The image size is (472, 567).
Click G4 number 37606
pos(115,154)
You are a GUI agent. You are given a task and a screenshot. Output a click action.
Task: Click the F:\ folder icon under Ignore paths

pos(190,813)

---*---

**Exercise goal**
Take the material above and reproduce it word for word.

**Expected answer**
The image size is (472, 567).
Click G4 number 37606
pos(115,154)
You are a GUI agent. You are given a task and a screenshot. Output a click action.
Task: Click the F:\ folder icon under Ignore paths

pos(190,813)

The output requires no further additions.